§ The task
An exact copy of the listing is needed, with every line kept.

§ Study material
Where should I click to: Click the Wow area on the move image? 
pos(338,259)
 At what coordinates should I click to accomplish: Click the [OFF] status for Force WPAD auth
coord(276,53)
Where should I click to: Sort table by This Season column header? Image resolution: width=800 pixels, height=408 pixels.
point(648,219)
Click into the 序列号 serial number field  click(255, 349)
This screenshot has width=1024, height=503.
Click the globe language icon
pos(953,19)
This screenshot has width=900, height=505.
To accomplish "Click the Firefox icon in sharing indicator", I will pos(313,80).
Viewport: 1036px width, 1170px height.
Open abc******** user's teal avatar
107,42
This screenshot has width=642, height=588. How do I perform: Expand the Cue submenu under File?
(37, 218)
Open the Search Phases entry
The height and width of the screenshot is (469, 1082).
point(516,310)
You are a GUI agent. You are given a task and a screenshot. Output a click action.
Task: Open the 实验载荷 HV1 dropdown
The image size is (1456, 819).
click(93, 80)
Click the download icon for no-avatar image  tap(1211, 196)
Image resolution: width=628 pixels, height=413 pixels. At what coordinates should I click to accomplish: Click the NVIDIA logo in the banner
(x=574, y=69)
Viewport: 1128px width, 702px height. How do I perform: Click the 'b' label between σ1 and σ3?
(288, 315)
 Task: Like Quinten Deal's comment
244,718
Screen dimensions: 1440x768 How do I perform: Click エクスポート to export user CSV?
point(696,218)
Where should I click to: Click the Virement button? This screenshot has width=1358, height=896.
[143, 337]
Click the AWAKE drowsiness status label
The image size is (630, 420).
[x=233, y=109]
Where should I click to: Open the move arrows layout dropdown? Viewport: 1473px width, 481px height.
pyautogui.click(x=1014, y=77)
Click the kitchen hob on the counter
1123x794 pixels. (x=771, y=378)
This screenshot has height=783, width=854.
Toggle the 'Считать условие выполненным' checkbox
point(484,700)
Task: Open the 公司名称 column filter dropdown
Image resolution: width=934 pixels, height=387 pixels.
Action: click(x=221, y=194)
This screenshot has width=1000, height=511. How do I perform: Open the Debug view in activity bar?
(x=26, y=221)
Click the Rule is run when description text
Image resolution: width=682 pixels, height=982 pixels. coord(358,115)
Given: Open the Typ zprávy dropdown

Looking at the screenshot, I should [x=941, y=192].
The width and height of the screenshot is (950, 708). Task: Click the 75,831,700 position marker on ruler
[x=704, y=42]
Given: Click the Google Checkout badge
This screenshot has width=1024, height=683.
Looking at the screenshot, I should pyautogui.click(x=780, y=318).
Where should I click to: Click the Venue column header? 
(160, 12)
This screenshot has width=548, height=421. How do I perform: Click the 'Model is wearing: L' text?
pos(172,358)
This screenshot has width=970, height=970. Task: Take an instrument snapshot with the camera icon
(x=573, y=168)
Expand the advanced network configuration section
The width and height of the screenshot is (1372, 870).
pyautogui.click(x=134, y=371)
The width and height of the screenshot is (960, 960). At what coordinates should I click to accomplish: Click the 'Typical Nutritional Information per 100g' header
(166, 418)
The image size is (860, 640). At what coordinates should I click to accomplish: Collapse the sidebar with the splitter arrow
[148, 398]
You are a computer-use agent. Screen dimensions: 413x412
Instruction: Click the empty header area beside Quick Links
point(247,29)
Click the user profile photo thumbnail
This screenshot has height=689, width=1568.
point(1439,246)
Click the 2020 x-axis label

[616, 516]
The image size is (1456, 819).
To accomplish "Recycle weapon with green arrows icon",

§ Response for this exercise
Where should I click to: Click the Wow area on the move image? 
pos(338,259)
 At what coordinates should I click to accomplish: Click the [OFF] status for Force WPAD auth
coord(276,53)
Where should I click to: Sort table by This Season column header? Image resolution: width=800 pixels, height=408 pixels.
point(648,219)
Click into the 序列号 serial number field  click(255, 349)
This screenshot has width=1024, height=503.
Click the globe language icon
pos(953,19)
This screenshot has width=900, height=505.
To accomplish "Click the Firefox icon in sharing indicator", I will pos(313,80).
Viewport: 1036px width, 1170px height.
Open abc******** user's teal avatar
107,42
This screenshot has width=642, height=588. How do I perform: Expand the Cue submenu under File?
(37, 218)
Open the Search Phases entry
The height and width of the screenshot is (469, 1082).
point(516,310)
You are a GUI agent. You are given a task and a screenshot. Output a click action.
Task: Open the 实验载荷 HV1 dropdown
The image size is (1456, 819).
click(93, 80)
Click the download icon for no-avatar image  tap(1211, 196)
Image resolution: width=628 pixels, height=413 pixels. At what coordinates should I click to accomplish: Click the NVIDIA logo in the banner
(x=574, y=69)
Viewport: 1128px width, 702px height. How do I perform: Click the 'b' label between σ1 and σ3?
(288, 315)
 Task: Like Quinten Deal's comment
244,718
Screen dimensions: 1440x768 How do I perform: Click エクスポート to export user CSV?
point(696,218)
Where should I click to: Click the Virement button? This screenshot has width=1358, height=896.
[143, 337]
Click the AWAKE drowsiness status label
The image size is (630, 420).
[x=233, y=109]
Where should I click to: Open the move arrows layout dropdown? Viewport: 1473px width, 481px height.
pyautogui.click(x=1014, y=77)
Click the kitchen hob on the counter
1123x794 pixels. (x=771, y=378)
This screenshot has height=783, width=854.
Toggle the 'Считать условие выполненным' checkbox
point(484,700)
Task: Open the 公司名称 column filter dropdown
Image resolution: width=934 pixels, height=387 pixels.
Action: click(x=221, y=194)
This screenshot has width=1000, height=511. How do I perform: Open the Debug view in activity bar?
(x=26, y=221)
Click the Rule is run when description text
Image resolution: width=682 pixels, height=982 pixels. coord(358,115)
Given: Open the Typ zprávy dropdown

Looking at the screenshot, I should [x=941, y=192].
The width and height of the screenshot is (950, 708). Task: Click the 75,831,700 position marker on ruler
[x=704, y=42]
Given: Click the Google Checkout badge
This screenshot has width=1024, height=683.
Looking at the screenshot, I should pyautogui.click(x=780, y=318).
Where should I click to: Click the Venue column header? 
(160, 12)
This screenshot has width=548, height=421. How do I perform: Click the 'Model is wearing: L' text?
pos(172,358)
This screenshot has width=970, height=970. Task: Take an instrument snapshot with the camera icon
(x=573, y=168)
Expand the advanced network configuration section
The width and height of the screenshot is (1372, 870).
pyautogui.click(x=134, y=371)
The width and height of the screenshot is (960, 960). At what coordinates should I click to accomplish: Click the 'Typical Nutritional Information per 100g' header
(166, 418)
The image size is (860, 640). At what coordinates should I click to accomplish: Collapse the sidebar with the splitter arrow
[148, 398]
You are a computer-use agent. Screen dimensions: 413x412
Instruction: Click the empty header area beside Quick Links
point(247,29)
Click the user profile photo thumbnail
This screenshot has height=689, width=1568.
point(1439,246)
Click the 2020 x-axis label

[616, 516]
The image size is (1456, 819).
To accomplish "Recycle weapon with green arrows icon",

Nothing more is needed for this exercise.